> Your objective
Determine the number of lines in the following entries that hold the word "each". Give only that number.

> Source information
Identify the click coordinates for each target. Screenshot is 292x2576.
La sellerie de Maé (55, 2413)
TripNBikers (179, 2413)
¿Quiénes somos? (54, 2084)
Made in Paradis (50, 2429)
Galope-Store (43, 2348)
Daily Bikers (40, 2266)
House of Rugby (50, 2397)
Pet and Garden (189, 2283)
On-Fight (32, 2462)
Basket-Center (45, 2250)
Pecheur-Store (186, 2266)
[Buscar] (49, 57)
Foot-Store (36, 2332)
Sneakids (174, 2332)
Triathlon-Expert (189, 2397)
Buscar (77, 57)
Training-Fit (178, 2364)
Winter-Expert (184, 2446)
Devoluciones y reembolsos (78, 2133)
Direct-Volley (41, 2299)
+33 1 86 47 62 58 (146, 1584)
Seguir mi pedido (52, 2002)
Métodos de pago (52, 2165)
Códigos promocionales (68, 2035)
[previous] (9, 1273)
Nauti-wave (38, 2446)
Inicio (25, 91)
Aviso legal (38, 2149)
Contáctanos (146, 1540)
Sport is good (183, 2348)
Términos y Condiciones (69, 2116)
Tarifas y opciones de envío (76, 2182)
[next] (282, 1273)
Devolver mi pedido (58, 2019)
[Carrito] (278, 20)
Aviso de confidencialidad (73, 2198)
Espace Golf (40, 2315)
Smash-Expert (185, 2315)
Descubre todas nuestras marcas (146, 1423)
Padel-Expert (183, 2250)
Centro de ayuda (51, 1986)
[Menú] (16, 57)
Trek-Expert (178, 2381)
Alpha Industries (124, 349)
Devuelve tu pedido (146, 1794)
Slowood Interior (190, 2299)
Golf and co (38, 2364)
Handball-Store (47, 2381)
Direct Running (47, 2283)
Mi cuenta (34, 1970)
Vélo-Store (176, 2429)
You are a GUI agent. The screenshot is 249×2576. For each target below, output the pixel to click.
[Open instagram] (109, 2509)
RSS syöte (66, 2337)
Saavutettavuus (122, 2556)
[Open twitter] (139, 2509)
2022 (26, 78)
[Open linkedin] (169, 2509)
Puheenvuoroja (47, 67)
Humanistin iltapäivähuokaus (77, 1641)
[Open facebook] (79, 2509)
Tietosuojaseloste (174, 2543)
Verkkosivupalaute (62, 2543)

> Exercise result
2